(Beginning of Text section)
Editor of The Sun from 1998 to 2003, during which time he was drinking up to four bottles of chardonnay a day, David Yelland knows about alcoholism and now wants the rest of the world to know about it too.
So he has written a story aimed principally at those children who see their parents drinking themselves to death, but have no idea what they can do about it. Deciding to involve the authorities could mean losing a home; staying around, hoping that things might improve, runs the risk of physical injury. For Leo, the 10-year-old hero of this novel, there is an additional hazard after his house catches fire one night when his father Dr Tom Rake, a local GP, is in one of his drunken fits.
No one could fault Yelland’s intentions, and the passages describing the father’s violent aggression when searching for the bottles his son has hidden are truly frightening. But writing Sun editorials is poor preparation for succeeding with a novel, and there are too many staccato sentences piled up on top of each other, rather like the empties in Dr Rake’s dustbin.
Leo’s unpleasant teacher Manders comes straight from the stereotype cupboard where he should have been left in favour of someone more convincingly of his own time. Clichés are never far away, with “big fat lies” referred to twice, while hearts plummet like stones, eyes narrow and plans are hatched. There is an uncertainty of tone, with an infantile visiting prime minister seeming to come from a story aimed at much younger readers.
(End of Text section)
(Beginning of Extracted records)
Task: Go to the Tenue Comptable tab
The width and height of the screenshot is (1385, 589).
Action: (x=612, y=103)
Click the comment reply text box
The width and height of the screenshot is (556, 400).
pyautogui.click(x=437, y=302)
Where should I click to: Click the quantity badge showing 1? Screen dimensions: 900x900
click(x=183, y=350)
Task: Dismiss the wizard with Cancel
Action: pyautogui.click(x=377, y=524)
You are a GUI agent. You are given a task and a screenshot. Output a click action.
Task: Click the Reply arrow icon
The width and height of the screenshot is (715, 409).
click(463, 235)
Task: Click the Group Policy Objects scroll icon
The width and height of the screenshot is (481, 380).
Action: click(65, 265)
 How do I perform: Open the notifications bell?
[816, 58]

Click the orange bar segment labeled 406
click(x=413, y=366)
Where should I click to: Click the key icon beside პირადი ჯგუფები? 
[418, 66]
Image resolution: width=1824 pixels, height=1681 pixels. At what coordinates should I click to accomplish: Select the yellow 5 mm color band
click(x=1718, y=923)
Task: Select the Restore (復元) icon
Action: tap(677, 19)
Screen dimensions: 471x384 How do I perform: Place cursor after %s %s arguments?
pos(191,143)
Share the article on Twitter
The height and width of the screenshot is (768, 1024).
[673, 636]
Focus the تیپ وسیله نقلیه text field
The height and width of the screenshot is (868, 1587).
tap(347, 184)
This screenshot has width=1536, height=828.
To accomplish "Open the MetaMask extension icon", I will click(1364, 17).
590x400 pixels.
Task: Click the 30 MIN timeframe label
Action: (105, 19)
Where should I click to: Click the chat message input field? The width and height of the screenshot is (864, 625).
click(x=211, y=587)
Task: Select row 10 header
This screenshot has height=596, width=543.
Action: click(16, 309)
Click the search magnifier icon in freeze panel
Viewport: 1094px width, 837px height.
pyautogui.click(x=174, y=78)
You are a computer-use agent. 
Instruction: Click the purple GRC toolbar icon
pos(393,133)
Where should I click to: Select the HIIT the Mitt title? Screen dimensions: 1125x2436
(End of Extracted records)
Problem statement — Continue the review of David Yelland's novel from where it stops.

Written response —
But Yelland is not trying to write a classic. Like the drunken father in the story, he too has had a wife who died of cancer leaving a young son behind. This is the book he wishes he had read as a child, with the hope that other children, looking forward to the time when they too can get smashed out of their skulls, may start thinking again.
The Victorians had a fine line in temperance songs and stories, although George Cruikshank, Dickens’s one time illustrator, failed with his version of Cinderella, which ends with the king agreeing that fountains of wine would be a bad way indeed to celebrate his son’s nuptials. If we are now in for a new batch of admonitory stories, the trick as always is to keep any particular authorial warnings implicit rather than staring readers in the face.
Yelland is not as yet a successful novelist. His main character Leo is colourless and his friend Flora, whose mother is also an alcoholic, too good to be true. But his message is timely and deserves to be heard.